**Text to read**
==========

The Cost Of Ad Agency Business Development

Ad Agency Business Development. What Does It Actually Cost?Screen Shot 2017-05-13 at 9.53.38 AM

Simple answer? Ad agency business development costs… a lot. A more detailed answer follows.

I recently spoke about ad agency business development (essentially the art of Account Based Marketing) at Hanapin Marketing’s PPC Hero conference in L.A. and did a day long ‘how to pitch’ workshop for a major agency network at their annual meeting in Miami. I came away from both sessions thinking about the high cost of business development.

The True Cost Of Business Development

Since there is no one size fits all answer to what BD costs, I am going to illustrate the cost for a typical medium sized agency. Based on many conversations with agency leadership and the research done for my book on pitching (see the top of this page or just go here to buy it), the cost of participating in a serious pitch can cost close to $100,000. Sounds high, right? But, here is my math.

==========

**Records provided**
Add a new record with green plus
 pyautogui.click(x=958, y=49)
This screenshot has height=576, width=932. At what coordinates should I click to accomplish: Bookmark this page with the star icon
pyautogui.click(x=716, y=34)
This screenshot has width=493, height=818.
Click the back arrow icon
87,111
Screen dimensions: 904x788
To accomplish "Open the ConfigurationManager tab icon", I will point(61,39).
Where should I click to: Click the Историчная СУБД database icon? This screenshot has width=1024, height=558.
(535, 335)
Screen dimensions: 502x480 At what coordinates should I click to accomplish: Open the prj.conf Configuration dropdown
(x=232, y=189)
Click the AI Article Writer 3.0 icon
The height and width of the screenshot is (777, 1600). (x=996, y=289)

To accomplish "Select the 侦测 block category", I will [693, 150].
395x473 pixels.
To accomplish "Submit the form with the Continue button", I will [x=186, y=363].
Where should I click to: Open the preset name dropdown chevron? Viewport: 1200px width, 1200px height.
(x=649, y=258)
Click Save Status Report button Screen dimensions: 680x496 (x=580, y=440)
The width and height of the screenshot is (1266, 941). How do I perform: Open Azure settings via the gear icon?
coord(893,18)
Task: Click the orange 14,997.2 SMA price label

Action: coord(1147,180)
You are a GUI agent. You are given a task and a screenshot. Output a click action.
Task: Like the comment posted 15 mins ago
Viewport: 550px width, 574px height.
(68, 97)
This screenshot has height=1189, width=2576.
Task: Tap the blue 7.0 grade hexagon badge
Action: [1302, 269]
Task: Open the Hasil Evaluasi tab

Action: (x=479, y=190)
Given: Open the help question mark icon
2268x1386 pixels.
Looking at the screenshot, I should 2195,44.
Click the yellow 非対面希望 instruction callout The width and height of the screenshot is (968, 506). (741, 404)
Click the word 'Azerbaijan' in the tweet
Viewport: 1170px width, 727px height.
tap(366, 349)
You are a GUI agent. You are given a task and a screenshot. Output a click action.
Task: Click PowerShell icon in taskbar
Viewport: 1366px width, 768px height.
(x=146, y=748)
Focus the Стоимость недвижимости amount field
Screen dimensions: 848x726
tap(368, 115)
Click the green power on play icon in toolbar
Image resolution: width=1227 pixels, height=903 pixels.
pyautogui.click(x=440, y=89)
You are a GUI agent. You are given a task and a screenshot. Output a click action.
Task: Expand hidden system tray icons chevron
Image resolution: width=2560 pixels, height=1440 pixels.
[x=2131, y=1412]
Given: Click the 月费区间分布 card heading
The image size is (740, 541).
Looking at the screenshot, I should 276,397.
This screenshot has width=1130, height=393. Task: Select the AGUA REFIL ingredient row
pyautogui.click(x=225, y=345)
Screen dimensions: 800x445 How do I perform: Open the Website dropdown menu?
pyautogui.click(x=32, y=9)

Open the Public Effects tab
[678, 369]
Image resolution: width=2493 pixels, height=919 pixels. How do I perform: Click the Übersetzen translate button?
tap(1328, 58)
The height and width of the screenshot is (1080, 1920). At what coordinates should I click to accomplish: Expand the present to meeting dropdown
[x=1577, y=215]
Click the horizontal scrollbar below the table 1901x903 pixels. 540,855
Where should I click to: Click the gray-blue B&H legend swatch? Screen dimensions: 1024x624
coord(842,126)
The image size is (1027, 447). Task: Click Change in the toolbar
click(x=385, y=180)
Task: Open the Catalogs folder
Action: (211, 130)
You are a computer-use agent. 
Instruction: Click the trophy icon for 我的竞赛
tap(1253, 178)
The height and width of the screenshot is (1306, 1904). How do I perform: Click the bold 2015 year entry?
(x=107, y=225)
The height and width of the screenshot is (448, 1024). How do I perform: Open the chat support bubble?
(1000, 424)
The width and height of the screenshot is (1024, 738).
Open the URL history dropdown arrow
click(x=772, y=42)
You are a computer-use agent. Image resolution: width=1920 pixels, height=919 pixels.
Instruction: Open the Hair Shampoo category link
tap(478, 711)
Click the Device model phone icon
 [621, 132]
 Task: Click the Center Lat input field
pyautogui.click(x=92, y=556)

==========

Pick up the article on the cost of ad agency business development right after its last sentence and keep writing it. Leave the entries out of it.

**Written reply**
I am making the assumption that a typical medium size agency responds to 10 RFP’s and participates in 6 serious pitches per year. Of course, your mileage may vary.

RFP’s cost $15,000 to write and produce. This includes both hard and soft costs as in labor and overhead. At 10 RFP’s per year, that’s $150,000.

Pitches are more expensive.  Lets go with $35,000 per pitch. If you are an active agency, you’ll do 6 per year at a total cost of $210,000. FYI, I’ve run pitches at Saatchi & Saatchi that cost over $100,000. Not at all happy about that but that is a fact at the huge agencies pitching for huge pieces of business.

OK, back to the mid-size agency. The annual agency cost for RFP’s and pitching is $360,000.

But, there is more and I am going to be very conservative here. I am going with $200,00 per year for the cost of an active business development program itself. That’s the hard costs and the cost of a BD director and significant management time.

The total… $360,000 plus $200,000 = $560,000 or $56,000 per RFP and $93,333 per pitch.

Ouch.

Business Development – A Cost Center Or Opportunity?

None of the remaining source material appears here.